Oltretutto, lo stato cagionevole dei programmi di informazione dipende anche da una mancanza di movimento. «Sono diventati brutti e cattivi - rileva Simonelli - perché i giornalisti hanno la schiena sdraiata e lo schema del Tg non viene rinnovato dagli anni ‘80». Da qui un atteggiamento allergico e la conseguente necessità di un vaccino. Che Andrea Bonini, giovane conduttore di Sky tg 24, ricerca nella capacità di autocritica e di responsabilità da parte dei giornalisti. Darwin Pastorin, direttore news di Quartarete, dice che il giornalista deve «resistere» alla debolezza di urlare le idee soltanto per fare ascolti.
E poi la testimonianza appassionata di Tiziana Ferrario, da poco reintegrata per decisione del giudice del lavoro alla conduzione delle 20 del Tg 1. «Credo nel servizio pubblico della tv di Stato, - dice - per questo penso che i suoi giornalisti non devono schierarsi. Hanno la responsabilità di garantire il pluralismo delle visioni». Se il nostro è un Paese democratico, allora «il popolo è sovrano solo quando è informato, quindi consapevole». E conclude concisa: «Il nostro obiettivo sarà raggiunto quando i servizi non parleranno più di vasini griffati per i bambini o dei gatti ratticidi di Downing Street. La nostra tv è afflitta da un disturbo molto serio, quello della mancanza del senso di realtà». Le prove? I dati dell’Osservatorio di Pavia e l’andamento inverso tra numero dei reati, che si è abbassato, e enfasi dei telegiornali, che ha fatto salire la percezione dei crimini.

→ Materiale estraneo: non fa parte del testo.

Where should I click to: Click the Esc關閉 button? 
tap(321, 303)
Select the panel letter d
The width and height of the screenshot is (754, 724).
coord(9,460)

Infine, l’ultima parte del convegno, riguarda gli ascolti delle tv locali dopo gli switch off e le sfide del cambiamento di fronte al digitale terrestre, al satellite e ai new media. A introdurre lo scenario è ancora Siliato, che, dati alla mano, mostra come lo switch off possa aggravare l’audience delle reti locali. Una posizione condivisa da tutti gli ospiti presenti alla tavola rotonda: Maurizio Giunco (Frt), Marco Rossignoli (Aeranti-Corallo), Luca Montrone (Telenorba), Fioravante Cavarretta (Telenova), Cristiano Benzi (Eutelsat), Giampaolo Colletti (Altratv.tv) e Roberto Binaghi (presidente Iab, Gruppo l’Espresso). «L’avvento del digitale terrestre impone al pubblico di ripensare il rapporto con l’informazione - mette in luce Nicoletta Vittadini, docente di Sociologia della comunicazione all’Università Cattolica -. La scelta è più ampia, cresce la competizione fra i media. Ma si tratta di una fase di esplorazione dei nuovi canali. Poi si tornerà a quelli principali». Quindi, almeno da questo punto di vista, le tv locali possono dirsi salve. Per il resto, si deve lavorare alla cura dell’informazione. Di lavoro ce n’è per tutti.